I like to think he made it so small deliberately, that he built it proportioned to a child’s imaginary world, but I don’t know. It may be that in those days he could afford nothing but scraps of lumber scavenged from his construction job. I do know this: part of his motivation was his craftsman’s impatience with the unsightly shacks my cousins and I had been cobbling together and calling forts.

The full extent of his impatience I learned one afternoon, nine or ten years later, when I was helping him clean the garage. He directed me to a stack of old 2 x 2s, handed me the circular saw, and told me to cut them into kindling for the fireplace. I’d never used the saw before, and it frightened me. Trying to stand as far from the screeching violence of the whirling blade as I could, I jammed it in the wood. It screamed to a halt. Normally a gentle man, my father grabbed it from me and instead of helping me as he usually did, he ordered me from the garage. Nearly 50 years have passed since that day, and the tool in my shop I handle most awkwardly remains the circular saw.
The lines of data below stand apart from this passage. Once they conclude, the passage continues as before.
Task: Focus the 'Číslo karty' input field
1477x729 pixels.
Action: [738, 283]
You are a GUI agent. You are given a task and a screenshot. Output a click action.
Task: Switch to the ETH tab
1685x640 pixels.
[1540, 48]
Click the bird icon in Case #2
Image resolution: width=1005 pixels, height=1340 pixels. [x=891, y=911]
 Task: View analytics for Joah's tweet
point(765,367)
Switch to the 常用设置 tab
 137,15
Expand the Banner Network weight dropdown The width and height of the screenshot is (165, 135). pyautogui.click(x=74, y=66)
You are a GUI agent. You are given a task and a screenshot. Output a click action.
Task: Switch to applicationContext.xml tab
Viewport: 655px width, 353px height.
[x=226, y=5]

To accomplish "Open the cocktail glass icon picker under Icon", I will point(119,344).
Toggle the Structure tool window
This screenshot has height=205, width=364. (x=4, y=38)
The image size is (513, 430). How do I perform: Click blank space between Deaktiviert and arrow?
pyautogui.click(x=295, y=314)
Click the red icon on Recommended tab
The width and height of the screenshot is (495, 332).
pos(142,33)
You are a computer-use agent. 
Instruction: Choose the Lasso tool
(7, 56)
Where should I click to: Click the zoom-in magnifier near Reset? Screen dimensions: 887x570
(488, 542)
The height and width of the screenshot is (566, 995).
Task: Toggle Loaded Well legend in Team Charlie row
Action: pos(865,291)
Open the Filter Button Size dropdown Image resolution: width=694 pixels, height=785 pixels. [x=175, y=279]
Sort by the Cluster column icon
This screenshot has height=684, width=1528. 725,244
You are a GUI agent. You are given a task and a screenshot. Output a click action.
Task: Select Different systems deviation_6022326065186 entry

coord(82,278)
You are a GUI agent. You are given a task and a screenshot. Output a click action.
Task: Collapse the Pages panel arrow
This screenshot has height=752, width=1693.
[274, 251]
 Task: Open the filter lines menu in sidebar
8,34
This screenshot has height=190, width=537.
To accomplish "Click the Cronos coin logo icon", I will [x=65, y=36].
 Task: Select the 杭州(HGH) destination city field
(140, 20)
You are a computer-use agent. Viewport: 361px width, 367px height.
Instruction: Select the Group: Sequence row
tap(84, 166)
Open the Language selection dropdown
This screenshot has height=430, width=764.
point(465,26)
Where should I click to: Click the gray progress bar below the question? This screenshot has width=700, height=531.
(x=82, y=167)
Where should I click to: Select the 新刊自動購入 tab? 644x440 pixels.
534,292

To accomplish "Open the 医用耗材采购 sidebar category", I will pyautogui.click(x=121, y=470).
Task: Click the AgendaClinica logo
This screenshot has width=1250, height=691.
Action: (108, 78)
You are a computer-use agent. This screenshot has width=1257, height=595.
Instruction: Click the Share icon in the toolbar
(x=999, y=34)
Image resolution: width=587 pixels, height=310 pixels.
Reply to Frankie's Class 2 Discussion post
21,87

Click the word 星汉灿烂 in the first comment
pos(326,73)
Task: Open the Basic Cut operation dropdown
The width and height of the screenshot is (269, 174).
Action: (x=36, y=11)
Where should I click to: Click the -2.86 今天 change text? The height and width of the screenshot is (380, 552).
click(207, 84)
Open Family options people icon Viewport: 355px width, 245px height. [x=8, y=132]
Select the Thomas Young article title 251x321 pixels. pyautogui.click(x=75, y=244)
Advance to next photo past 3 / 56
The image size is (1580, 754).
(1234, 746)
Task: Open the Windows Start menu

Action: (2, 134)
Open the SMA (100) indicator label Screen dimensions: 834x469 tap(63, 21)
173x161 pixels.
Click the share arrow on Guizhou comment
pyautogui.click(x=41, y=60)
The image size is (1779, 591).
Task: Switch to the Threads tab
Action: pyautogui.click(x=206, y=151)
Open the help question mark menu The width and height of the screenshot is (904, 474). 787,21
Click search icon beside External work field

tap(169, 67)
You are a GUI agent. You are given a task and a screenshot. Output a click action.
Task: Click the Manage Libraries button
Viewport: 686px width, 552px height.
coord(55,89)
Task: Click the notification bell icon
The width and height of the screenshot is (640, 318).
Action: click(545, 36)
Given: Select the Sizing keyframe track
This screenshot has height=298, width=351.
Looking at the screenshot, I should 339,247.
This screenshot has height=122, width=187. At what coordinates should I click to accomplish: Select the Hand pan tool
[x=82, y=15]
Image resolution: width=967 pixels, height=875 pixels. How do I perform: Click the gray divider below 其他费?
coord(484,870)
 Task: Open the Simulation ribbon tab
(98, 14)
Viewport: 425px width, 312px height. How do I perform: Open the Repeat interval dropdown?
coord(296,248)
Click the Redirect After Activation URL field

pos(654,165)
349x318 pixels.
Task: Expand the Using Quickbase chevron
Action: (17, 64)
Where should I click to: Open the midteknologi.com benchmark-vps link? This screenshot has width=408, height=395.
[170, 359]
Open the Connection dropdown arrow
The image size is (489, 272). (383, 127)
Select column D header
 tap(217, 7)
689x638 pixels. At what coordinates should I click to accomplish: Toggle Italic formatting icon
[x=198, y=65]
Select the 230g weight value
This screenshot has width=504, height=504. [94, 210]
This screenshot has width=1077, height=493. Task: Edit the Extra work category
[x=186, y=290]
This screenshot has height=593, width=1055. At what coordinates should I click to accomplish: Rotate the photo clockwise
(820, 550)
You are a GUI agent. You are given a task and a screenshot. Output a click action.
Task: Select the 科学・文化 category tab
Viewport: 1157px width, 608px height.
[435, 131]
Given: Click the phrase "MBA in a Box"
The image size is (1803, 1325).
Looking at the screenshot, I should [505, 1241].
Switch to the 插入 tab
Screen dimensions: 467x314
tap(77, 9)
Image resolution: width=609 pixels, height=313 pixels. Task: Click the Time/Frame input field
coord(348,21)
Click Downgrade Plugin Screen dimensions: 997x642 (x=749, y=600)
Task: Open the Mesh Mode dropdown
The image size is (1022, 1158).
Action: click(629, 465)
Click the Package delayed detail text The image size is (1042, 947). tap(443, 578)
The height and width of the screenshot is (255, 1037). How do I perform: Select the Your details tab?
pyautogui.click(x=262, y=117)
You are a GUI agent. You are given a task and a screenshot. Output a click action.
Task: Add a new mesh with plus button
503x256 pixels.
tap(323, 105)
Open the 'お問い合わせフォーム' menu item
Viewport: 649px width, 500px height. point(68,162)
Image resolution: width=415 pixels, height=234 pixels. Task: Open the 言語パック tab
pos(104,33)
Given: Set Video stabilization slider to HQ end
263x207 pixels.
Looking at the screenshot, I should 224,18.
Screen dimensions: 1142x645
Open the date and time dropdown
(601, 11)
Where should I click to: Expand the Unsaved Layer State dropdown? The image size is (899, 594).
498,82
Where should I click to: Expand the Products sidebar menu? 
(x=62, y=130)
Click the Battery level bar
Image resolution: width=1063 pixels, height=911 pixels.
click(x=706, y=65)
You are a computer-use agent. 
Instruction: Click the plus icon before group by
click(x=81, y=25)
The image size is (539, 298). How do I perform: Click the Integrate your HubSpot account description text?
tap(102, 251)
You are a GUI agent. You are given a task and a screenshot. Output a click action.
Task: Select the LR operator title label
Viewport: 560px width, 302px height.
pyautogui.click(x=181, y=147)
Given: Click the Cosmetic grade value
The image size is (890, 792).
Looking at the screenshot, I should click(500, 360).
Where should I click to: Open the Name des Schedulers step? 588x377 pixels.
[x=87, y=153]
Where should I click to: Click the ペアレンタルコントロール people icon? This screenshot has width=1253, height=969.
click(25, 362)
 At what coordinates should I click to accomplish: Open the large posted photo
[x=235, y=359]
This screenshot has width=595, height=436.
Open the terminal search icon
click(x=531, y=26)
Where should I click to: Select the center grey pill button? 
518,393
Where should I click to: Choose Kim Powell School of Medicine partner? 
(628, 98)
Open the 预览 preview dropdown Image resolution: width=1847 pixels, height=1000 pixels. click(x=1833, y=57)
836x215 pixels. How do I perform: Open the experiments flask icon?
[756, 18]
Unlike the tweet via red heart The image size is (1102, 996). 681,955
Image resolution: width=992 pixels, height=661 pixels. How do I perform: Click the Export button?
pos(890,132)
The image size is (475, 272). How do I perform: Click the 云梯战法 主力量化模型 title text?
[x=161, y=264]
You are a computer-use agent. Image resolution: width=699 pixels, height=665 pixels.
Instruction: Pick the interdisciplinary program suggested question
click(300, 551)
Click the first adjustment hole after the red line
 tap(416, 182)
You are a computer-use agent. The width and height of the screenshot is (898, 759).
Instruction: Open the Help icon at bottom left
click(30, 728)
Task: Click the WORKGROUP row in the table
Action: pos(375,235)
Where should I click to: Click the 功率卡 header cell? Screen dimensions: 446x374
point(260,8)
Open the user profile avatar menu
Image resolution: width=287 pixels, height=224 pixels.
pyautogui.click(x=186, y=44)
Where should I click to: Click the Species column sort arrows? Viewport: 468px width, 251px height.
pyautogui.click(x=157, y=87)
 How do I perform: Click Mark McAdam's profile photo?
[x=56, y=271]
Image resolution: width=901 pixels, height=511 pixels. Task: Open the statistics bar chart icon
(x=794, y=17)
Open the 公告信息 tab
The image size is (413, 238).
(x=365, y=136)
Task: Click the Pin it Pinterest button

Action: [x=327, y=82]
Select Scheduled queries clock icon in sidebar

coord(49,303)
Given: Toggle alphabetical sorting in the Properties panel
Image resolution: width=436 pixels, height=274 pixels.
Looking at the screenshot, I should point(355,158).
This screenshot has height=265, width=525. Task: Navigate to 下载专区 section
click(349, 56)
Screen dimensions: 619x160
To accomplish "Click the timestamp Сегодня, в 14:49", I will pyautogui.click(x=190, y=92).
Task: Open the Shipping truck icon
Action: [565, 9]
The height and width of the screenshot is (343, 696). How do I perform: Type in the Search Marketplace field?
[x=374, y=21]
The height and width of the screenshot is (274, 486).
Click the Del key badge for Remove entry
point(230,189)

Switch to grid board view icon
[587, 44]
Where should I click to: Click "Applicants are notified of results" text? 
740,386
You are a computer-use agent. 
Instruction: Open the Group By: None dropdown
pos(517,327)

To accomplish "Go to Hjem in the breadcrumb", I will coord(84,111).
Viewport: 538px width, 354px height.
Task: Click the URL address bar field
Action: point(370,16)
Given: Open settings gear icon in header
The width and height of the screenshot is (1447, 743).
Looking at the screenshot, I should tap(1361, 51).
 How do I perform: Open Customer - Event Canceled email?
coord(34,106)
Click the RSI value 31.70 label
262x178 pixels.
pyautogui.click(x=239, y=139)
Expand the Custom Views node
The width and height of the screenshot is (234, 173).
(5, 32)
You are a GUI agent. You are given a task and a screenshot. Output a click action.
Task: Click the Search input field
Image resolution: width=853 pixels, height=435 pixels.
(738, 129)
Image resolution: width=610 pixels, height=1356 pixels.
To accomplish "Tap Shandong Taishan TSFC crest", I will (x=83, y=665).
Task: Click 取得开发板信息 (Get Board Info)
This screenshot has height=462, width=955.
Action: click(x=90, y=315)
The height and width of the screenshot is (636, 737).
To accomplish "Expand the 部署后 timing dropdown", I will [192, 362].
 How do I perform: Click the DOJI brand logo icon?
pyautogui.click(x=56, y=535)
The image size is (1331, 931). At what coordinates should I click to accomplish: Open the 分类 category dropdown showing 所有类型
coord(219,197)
My father handed down his passion for craftsmanship, for careful, patient work—a gift I rely on as a writer. With that passion, however, he also handed down the aberration of his impatience. Some years ago, I taught a course in writing about environmental issues. A young man, who warned me on the first day of class that he would often disagree with his classmates and me, held our text on global warming as far from his mind as I held my father’s circular saw from my body that afternoon in the garage. Grudgingly, I tolerated his objections, expecting that if I demonstrated patience he would see the basic soundness of the arguments. He never did, and I was never truly patient. At last, in a fit of frustration, he burst out at the author’s “phony science.” Righteously, I exploded. What I said, I’ve mercifully forgotten—something about respecting the integrity of the writer—but I haven’t forgotten how I abused my position, how I figuratively tore the saw from his hand and ordered him from the room.

The next day, of course, I apologized to him and to the class, and by the end of the semester the two of us came to appreciate each other’s intensity. But I’m sure that just as I shudder when I reach for the circular saw in the shop, my student shudders each time the phrase global warming is uttered.